• **記事**
::::::::

資産運用

【インドネシア居住者向け】iDeCoについて徹底解説!

2022年5月の法改正により、海外居住者も国民年金の任意加入者はiDeCoができるようになりました。(日本企業にお勤めの海外駐在員の方は厚生年金加入者であればOKです。)

インドネシア在住中の方でもできるようになっていますので、資産運用の手段の一つとして検討される方が増えていくかと思い、メリットや注意点をまとめました。これからiDeCoの活用を検討される方の参考になりましたら幸いです。

iDeCoとは?

最近、ニュースなどでもよく取り上げられるようになったiDeCoですが、iDeCoで資産運用するメリットは主に以下の3つです。

所得控除(所得税と住民税を軽減)

iDeCoは掛金を全額所得控除できます。給与所得が高い人ほど減税額は大きくなります。この減税がiDeCoを活用する最大のメリットです。

運用収益がすべて非課税

iDeCoは運用収益を非課税とする事ができます。

<参考サイト>
iDeCoの節税シミュレーションはこちら

退職金や年金として控除が適用

iDeCoは退職金で受け取ると退職所得控除、年金で受け取ると公的年金控除を受けることが可能です。

<参考URL>
差がつくiDeCoの受け取り方法(前編)分割か一括どっちがいいの?

インドネシア居住中にiDeCoを始める場合の注意点

日本では資産運用の選択肢として注目されているiDeCoですが、海外居住中にiDeCoを始める場合は注意しなければならない点があります。

掛金の所得控除を受ける事ができない

海外居住中はiDeCo活用の最大のメリットである所得控除を受けることができません。(日本で所得税・住民税を支払っていたとしても控除対象とはなりません。)

送金手数料や為替リスクが発生

日本で給与などの収入から掛金を積立する場合は問題ありませんが、海外の収入からiDeCoを行う場合は、都度日本の金融機関に掛金を送金する手間が発生します。この際、掛金に対して送金手数料や為替リスクが発生してしまいます。

::::::::

• **データセット**
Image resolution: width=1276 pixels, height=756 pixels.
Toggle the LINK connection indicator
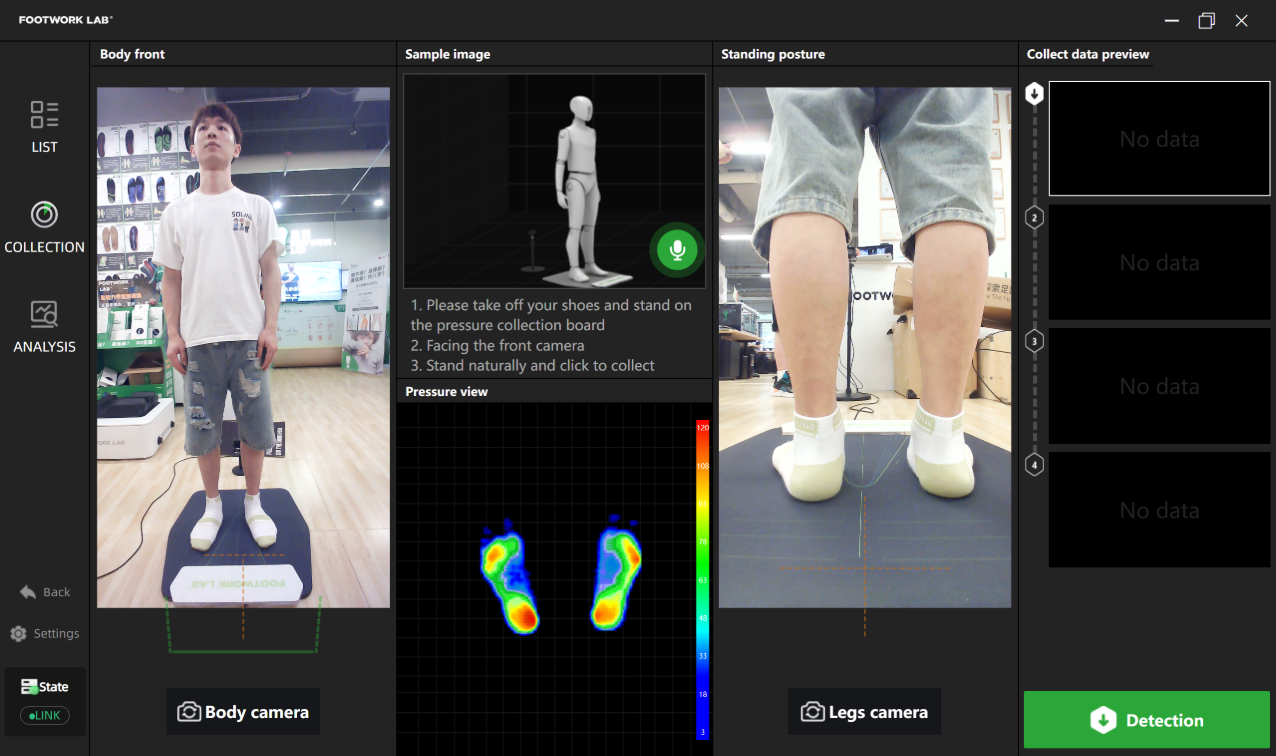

::::::::

• **作業内容**
[1] iDeCoの記事から、「インドネシア居住中にiDeCoを始める場合の注意点」を含む語句で始まり「リスクが発生してしまいます。」で終わる部分を、一字も変えずに抜き出して返してください。
[2] iDeCoの記事に書かれている内容をもとに、次の問いに答えてください。
(a) 海外居住者も国民年金の任意加入者であればiDeCoができるようになった法改正は、何年何月のものですか。
(b) 記事がiDeCoを活用する最大のメリットとしているのは、何による減税ですか。
(c) 海外の収入から掛金を日本の金融機関に送金する際に発生するものとして挙げられている二つは何ですか。

• **演習の解答**
[1]
インドネシア居住中にiDeCoを始める場合の注意点

日本では資産運用の選択肢として注目されているiDeCoですが、海外居住中にiDeCoを始める場合は注意しなければならない点があります。

掛金の所得控除を受ける事ができない

海外居住中はiDeCo活用の最大のメリットである所得控除を受けることができません。(日本で所得税・住民税を支払っていたとしても控除対象とはなりません。)

送金手数料や為替リスクが発生

日本で給与などの収入から掛金を積立する場合は問題ありませんが、海外の収入からiDeCoを行う場合は、都度日本の金融機関に掛金を送金する手間が発生します。この際、掛金に対して送金手数料や為替リスクが発生してしまいます。

[2]
(a) 2022年5月
(b) 掛金の全額所得控除
(c) 送金手数料と為替リスク